Datenschutz verhindert Ortung von Notrufen
Wenn die 110 gewählt wird, geht es oft um Sekunden. Doch rechtliche Probleme stehen einer schnellen Lokalisierung der Anrufer im Weg.
STUTTGART (dpa) Mehr als vier Wochen nach der Ankündigung eines bundesweiten Pilotbetriebs können Notrufe unter der Nummer 110 nach wie vor bundesweit nicht rasch zurückverfolgt werden. Das bestätigte eine Sprecherin des baden-württembergischen Innenministeriums der Deutschen Presse-Agentur auf Nachfrage. Man arbeite mit Hochdruck an der Umsetzung. Aber neben den rechtlichen Problemen kommen nun technische Schwierigkeiten hinzu: Aufgrund der riesigen Datenmengen sei die Umsetzung nur schrittweise möglich, sagte die Sprecherin.

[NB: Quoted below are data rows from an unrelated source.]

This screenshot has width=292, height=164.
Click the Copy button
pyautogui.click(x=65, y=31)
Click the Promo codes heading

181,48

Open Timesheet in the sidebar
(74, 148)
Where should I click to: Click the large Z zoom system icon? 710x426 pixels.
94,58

Der Hintergrund: Wer mit einem Handy irgendwo in Deutschland mit der 112 Feuerwehr und Rettungswagen ruft, kann dank eines technischen Verfahrens schnell und präzise geortet werden. Beim Polizeinotruf 110 ist das bislang nicht möglich – aufgrund rechtlicher Hürden in Baden-Württemberg. Denn dort laufen alle Ortungsdaten aus ganz Deutschland auf einem Server zusammen. Dort dürfen sie aber nicht abgerufen und weitergegeben werden, weil der Datenschutzbeauftragte im Südwesten rechtliche Bedenken hat. Das heißt: Wer die 110 wählt und dabei nicht in der Lage ist, seinen Standort durchzugeben, den können die Beamten deshalb nicht so schnell finden, wie es eigentlich möglich wäre. Aus Sicht der Datenschützer braucht es für die automatische Übermittlung eine Rechtsgrundlage dazu, was mit den Daten gemacht werden darf.

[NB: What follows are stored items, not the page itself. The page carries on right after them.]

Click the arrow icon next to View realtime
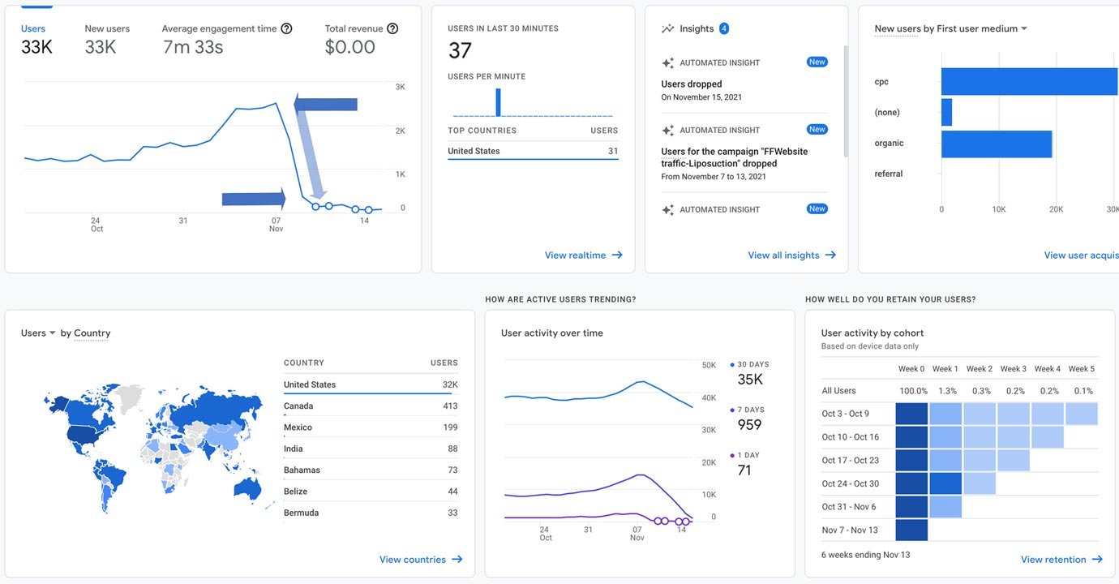Image resolution: width=1119 pixels, height=584 pixels. click(617, 255)
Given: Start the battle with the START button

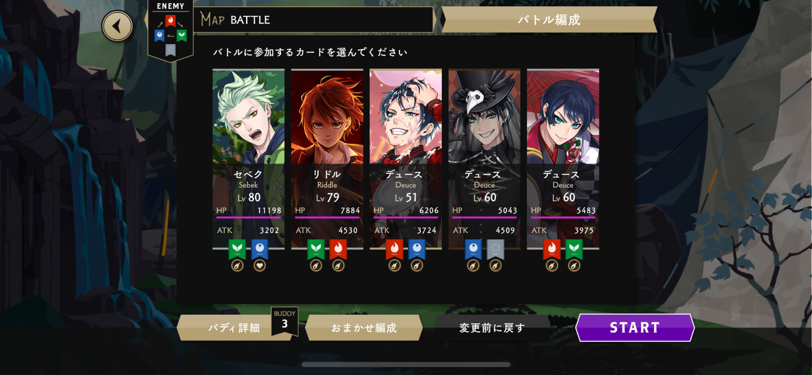Looking at the screenshot, I should pyautogui.click(x=635, y=327).
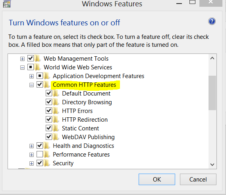Open the blue help question mark icon
This screenshot has width=226, height=195.
(212, 21)
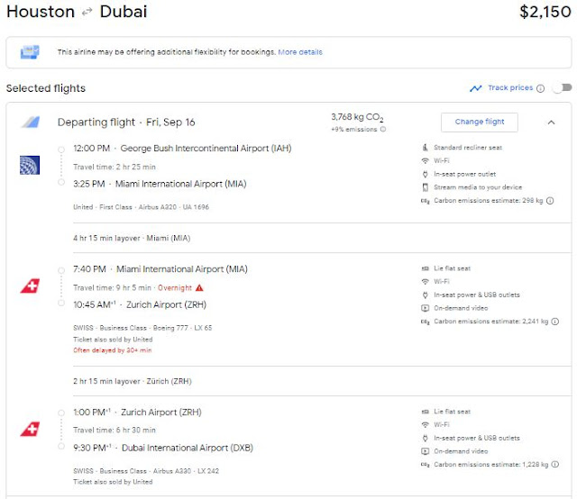Collapse the departing flight details chevron
Viewport: 577px width, 499px height.
tap(551, 122)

Nach Medienberichten hatten sich das Innenministerium und der Datenschutzbeauftragte des Landes aber vor mehr als einem Monat darauf verständigt, das Problem zu lösen und die Weitergabe der Standortdaten in einem „vorläufigen bundesweiten Pilotbetrieb“zu erlauben – sofern diese „nur zur Hilfe und nicht zur Strafverfolgung“genutzt würden. Parallel dazu wollte man daran arbeiten, für die Erhebung, Speicherung und Weitergabe der Daten eine Rechtsgrundlage zu schaffen. Doch Wochen später liegt weder eine Rechtsgrundlage vor noch ist ein Pilotbetrieb gestartet.
„Menschen in Deutschland, die in Gefahr sind und die 110 wählen, könnte zum Verhängnis werden, dass die zentrale Leitstelle in Baden-Württemberg liegt: Dass es keine sichere Rechtsgrundlage zur Speicherung von Notrufdaten gibt, ist nicht hinnehmbar“, kritisierte SPD-Innenpolitiker Sascha Binder. „Datenschutz darf nicht in dieser Tragweite zur Gefährdung der Bevölkerung führen.“
Immerhin: Geht es um eine konkrete Gefahr für Leib und Leben, könnten die Beamten laut Innenministerium bereits jetzt Verletzte und Vermisste über die sogenannte Funkzellenabfrage orten. Das sei aber aufwendiger und dauere länger.